The Role of Complement Component C1Q in Tuberculosis and Diabetes Co-morbidity

Lead Research Organisation: London School of Hygiene & Tropical Medicine
Department Name: Infectious and Tropical Diseases

Abstract

People with type 2 diabetes mellitus (T2DM) have a three-fold enhanced risk of developing tuberculosis (TB) following infection than the general population. As the global burden of T2DM is rapidly growing, and increasingly overlapping with the TB epidemic particularly in low and middle income countries, there is an urgent need to develop new intervention strategies. The underlying causal mechanism linking the two diseases is unknown.

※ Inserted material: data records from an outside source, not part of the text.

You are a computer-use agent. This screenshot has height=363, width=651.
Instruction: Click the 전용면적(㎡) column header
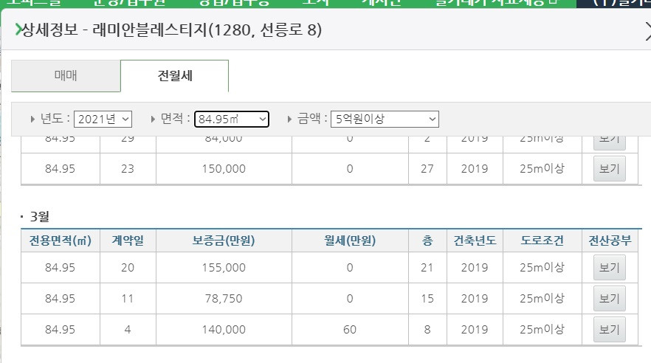click(x=61, y=241)
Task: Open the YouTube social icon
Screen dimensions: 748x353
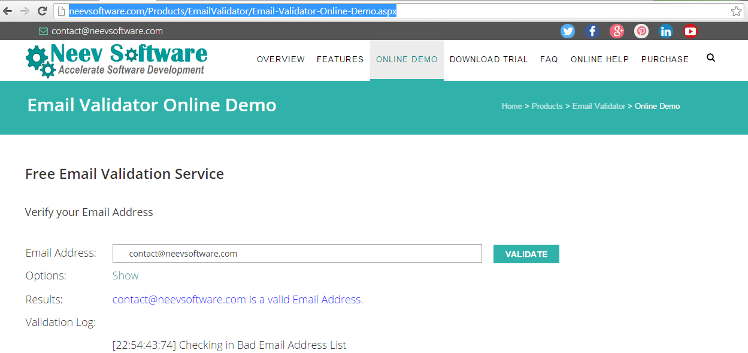Action: pyautogui.click(x=691, y=31)
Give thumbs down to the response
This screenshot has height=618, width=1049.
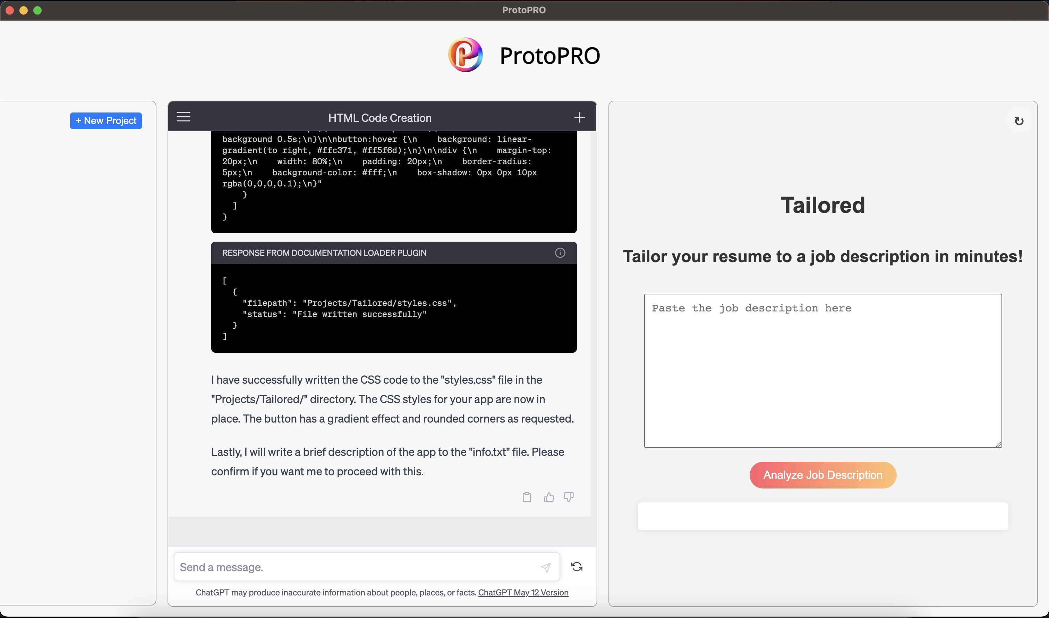point(569,497)

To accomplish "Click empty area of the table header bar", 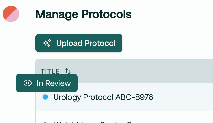I will click(143, 71).
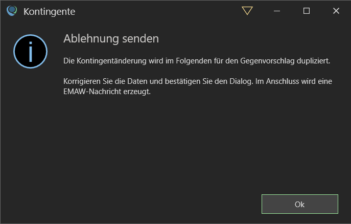This screenshot has width=351, height=224.
Task: Click the "Kontingente" window title text
Action: [49, 12]
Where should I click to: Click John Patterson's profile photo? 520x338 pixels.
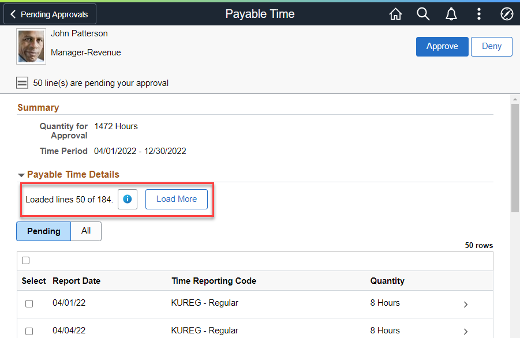[31, 47]
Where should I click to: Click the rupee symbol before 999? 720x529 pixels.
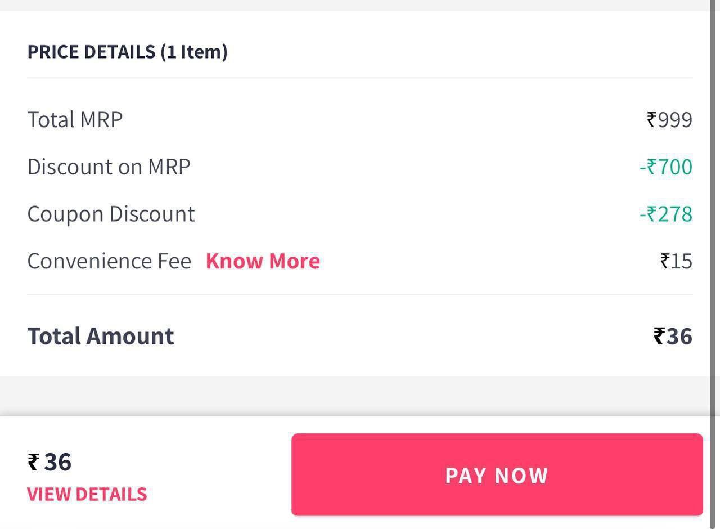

The Complement system is part of the immune system which enhances the actions of immune cells and antibodies, enabling better killing and clearance of pathogens. The role of Complement in TB has not been fully investigated. Complement consists of several protein components, which can exert their effect on downstream components in a cascade pathway. The first component which is activated in the classical pathway is C1. Recently, it has been discovered that expression of C1q genes and proteins are upregulated in blood in TB patients, although its exact role is unclear. It may be acting to enhance killing of Mycobacterium tuberculosis bacilli by phagocytes, but it may also be allowing the bacilli to escape killing by down-regulating the killing ability of the phagocytes, as C1q is known to carry out a regulatory role in other diseases. C1q activity has also been implicated in T2DM, in which free circulating concentrations of C1q are elevated.

In this project, we will ask whether C1q acts as a mechanistic link between TB and T2DM, such that elevated free C1q in T2DM patients predisposes them to develop TB disease. Further, we will investigate how C1q might act, by investigating its effects on macrophages, which are the main cell type infected by M. tuberculosis. Together, the studies will reveal whether C1q is an important regulator of TB disease development, as part of a common pathway linking TB disease susceptibility with T2DM pathogenesis.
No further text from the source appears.